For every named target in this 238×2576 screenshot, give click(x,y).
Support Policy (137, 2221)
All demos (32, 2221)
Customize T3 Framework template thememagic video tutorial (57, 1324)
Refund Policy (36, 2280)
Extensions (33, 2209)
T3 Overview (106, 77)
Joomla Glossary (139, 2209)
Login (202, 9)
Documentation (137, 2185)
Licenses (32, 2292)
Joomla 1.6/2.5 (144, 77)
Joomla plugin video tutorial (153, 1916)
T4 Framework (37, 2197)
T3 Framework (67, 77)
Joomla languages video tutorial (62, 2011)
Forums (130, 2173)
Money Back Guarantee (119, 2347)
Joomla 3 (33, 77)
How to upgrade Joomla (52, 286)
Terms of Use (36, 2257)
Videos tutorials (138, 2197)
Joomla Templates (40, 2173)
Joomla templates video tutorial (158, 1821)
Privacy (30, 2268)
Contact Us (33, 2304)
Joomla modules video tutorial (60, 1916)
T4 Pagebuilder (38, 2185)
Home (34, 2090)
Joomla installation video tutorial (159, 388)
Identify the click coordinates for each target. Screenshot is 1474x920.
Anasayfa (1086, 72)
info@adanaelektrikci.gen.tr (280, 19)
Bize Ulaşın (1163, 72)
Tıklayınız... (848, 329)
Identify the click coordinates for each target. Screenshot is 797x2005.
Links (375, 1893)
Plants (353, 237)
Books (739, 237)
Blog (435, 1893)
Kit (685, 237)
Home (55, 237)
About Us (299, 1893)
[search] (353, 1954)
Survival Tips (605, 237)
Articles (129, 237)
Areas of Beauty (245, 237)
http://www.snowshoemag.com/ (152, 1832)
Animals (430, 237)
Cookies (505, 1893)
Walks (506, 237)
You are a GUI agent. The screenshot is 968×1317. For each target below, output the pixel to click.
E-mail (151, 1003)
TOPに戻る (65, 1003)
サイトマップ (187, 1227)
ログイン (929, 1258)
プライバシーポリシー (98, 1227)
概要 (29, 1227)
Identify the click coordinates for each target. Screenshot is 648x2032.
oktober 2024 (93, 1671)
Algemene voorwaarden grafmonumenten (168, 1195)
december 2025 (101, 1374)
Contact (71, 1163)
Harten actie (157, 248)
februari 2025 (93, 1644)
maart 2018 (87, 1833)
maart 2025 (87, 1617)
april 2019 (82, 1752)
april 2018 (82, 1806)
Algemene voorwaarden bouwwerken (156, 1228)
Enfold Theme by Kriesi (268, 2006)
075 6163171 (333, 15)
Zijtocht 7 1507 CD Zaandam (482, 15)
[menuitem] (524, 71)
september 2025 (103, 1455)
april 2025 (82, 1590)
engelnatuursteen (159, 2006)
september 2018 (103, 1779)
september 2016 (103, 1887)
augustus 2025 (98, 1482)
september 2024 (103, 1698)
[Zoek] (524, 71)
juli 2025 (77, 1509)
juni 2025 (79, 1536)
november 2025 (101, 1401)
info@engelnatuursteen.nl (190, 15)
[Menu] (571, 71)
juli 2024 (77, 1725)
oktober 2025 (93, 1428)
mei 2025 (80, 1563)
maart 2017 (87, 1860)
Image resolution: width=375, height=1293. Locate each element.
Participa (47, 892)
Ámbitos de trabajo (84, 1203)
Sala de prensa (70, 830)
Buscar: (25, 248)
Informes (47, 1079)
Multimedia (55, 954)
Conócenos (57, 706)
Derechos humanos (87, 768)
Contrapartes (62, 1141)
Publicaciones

────

*What is asked*:
Rewrite all of the material above, putting "screencast" in place of "video tutorial" every time it occurs and keeping everything else the same.

*Result of the task*:
For every named target in this 238×2576 screenshot, give click(x,y).
Support Policy (137, 2221)
All demos (32, 2221)
Customize T3 Framework template thememagic screencast (57, 1324)
Refund Policy (36, 2280)
Extensions (33, 2209)
T3 Overview (106, 77)
Joomla Glossary (139, 2209)
Login (202, 9)
Documentation (137, 2185)
Licenses (32, 2292)
Joomla 1.6/2.5 (144, 77)
Joomla plugin screencast (153, 1916)
T4 Framework (37, 2197)
T3 Framework (67, 77)
Joomla languages screencast (62, 2011)
Forums (130, 2173)
Money Back Guarantee (119, 2347)
Joomla 3 (33, 77)
How to upgrade Joomla (52, 286)
Terms of Use (36, 2257)
Videos tutorials (138, 2197)
Joomla Templates (40, 2173)
Joomla templates screencast (158, 1821)
Privacy (30, 2268)
Contact Us (33, 2304)
Joomla modules screencast (60, 1916)
T4 Pagebuilder (38, 2185)
Home (34, 2090)
Joomla installation screencast (159, 388)
Identify the click coordinates for each target. Screenshot is 1474x920.
Anasayfa (1086, 72)
info@adanaelektrikci.gen.tr (280, 19)
Bize Ulaşın (1163, 72)
Tıklayınız... (848, 329)
Identify the click coordinates for each target. Screenshot is 797x2005.
Links (375, 1893)
Plants (353, 237)
Books (739, 237)
Blog (435, 1893)
Kit (685, 237)
Home (55, 237)
About Us (299, 1893)
[search] (353, 1954)
Survival Tips (605, 237)
Articles (129, 237)
Areas of Beauty (245, 237)
http://www.snowshoemag.com/ (152, 1832)
Animals (430, 237)
Cookies (505, 1893)
Walks (506, 237)
You are a GUI agent. The screenshot is 968×1317. For each target below, output the pixel to click.
E-mail (151, 1003)
TOPに戻る (65, 1003)
サイトマップ (187, 1227)
ログイン (929, 1258)
プライバシーポリシー (98, 1227)
概要 (29, 1227)
Identify the click coordinates for each target. Screenshot is 648x2032.
oktober 2024 (93, 1671)
Algemene voorwaarden grafmonumenten (168, 1195)
december 2025 (101, 1374)
Contact (71, 1163)
Harten actie (157, 248)
februari 2025 (93, 1644)
maart 2018 (87, 1833)
maart 2025 (87, 1617)
april 2019 (82, 1752)
april 2018 (82, 1806)
Algemene voorwaarden bouwwerken (156, 1228)
Enfold Theme by Kriesi (268, 2006)
075 6163171 (333, 15)
Zijtocht 7 1507 CD Zaandam (482, 15)
[menuitem] (524, 71)
september 2025 (103, 1455)
april 2025 (82, 1590)
engelnatuursteen (159, 2006)
september 2018 (103, 1779)
september 2016 (103, 1887)
augustus 2025 (98, 1482)
september 2024 (103, 1698)
[Zoek] (524, 71)
juli 2025 (77, 1509)
juni 2025 (79, 1536)
november 2025 (101, 1401)
info@engelnatuursteen.nl (190, 15)
[Menu] (571, 71)
juli 2024 (77, 1725)
oktober 2025 (93, 1428)
mei 2025 (80, 1563)
maart 2017 (87, 1860)
Image resolution: width=375, height=1293. Locate each element.
Participa (47, 892)
Ámbitos de trabajo (84, 1203)
Sala de prensa (70, 830)
Buscar: (25, 248)
Informes (47, 1079)
Multimedia (55, 954)
Conócenos (57, 706)
Derechos humanos (87, 768)
Contrapartes (62, 1141)
Publicaciones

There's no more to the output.